* _Your goal_
Wherever a line of the data contains "computer", copy that line.
*** Available data Section Begins ***
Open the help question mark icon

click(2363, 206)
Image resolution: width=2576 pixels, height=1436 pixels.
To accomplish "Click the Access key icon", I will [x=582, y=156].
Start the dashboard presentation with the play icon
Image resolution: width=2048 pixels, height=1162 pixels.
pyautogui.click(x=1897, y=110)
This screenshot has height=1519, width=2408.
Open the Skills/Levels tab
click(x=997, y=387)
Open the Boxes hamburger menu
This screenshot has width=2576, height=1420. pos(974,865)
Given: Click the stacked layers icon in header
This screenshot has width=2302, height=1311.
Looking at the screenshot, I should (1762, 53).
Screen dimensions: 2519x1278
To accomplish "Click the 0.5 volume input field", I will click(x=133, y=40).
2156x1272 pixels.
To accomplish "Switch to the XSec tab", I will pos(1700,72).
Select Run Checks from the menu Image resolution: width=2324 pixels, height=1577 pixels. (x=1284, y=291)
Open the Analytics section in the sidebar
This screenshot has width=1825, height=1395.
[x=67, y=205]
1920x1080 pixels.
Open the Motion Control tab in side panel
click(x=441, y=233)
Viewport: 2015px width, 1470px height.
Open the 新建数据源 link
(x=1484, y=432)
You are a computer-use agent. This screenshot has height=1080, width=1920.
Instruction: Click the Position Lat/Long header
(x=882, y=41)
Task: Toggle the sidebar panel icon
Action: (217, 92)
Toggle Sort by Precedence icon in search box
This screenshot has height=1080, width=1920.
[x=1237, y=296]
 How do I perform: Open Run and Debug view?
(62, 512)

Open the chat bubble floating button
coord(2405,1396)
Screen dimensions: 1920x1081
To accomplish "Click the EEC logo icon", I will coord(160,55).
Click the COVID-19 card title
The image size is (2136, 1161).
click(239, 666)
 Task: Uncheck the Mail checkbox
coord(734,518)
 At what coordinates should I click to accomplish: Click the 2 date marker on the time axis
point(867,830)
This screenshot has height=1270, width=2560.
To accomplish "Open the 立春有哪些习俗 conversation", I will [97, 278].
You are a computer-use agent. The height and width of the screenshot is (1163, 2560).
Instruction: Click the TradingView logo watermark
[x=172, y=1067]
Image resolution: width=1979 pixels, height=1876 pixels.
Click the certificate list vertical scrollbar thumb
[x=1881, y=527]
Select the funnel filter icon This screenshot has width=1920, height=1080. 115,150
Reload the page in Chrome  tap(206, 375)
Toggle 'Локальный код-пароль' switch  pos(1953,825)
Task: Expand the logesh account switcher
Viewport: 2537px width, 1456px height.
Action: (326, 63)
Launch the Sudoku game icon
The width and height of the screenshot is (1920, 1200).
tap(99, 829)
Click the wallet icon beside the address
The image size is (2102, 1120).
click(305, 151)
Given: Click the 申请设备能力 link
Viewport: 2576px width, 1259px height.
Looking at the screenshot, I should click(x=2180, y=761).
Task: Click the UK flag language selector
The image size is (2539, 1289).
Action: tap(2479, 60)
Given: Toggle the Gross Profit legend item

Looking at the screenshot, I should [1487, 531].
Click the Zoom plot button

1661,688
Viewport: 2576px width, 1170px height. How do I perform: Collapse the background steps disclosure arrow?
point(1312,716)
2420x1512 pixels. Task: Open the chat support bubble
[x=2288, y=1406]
*** Available data Section Ends ***
* _Task response_
You are a computer-use agent. This screenshot has height=1080, width=1920.
You are a computer-use agent. The height and width of the screenshot is (1163, 2560).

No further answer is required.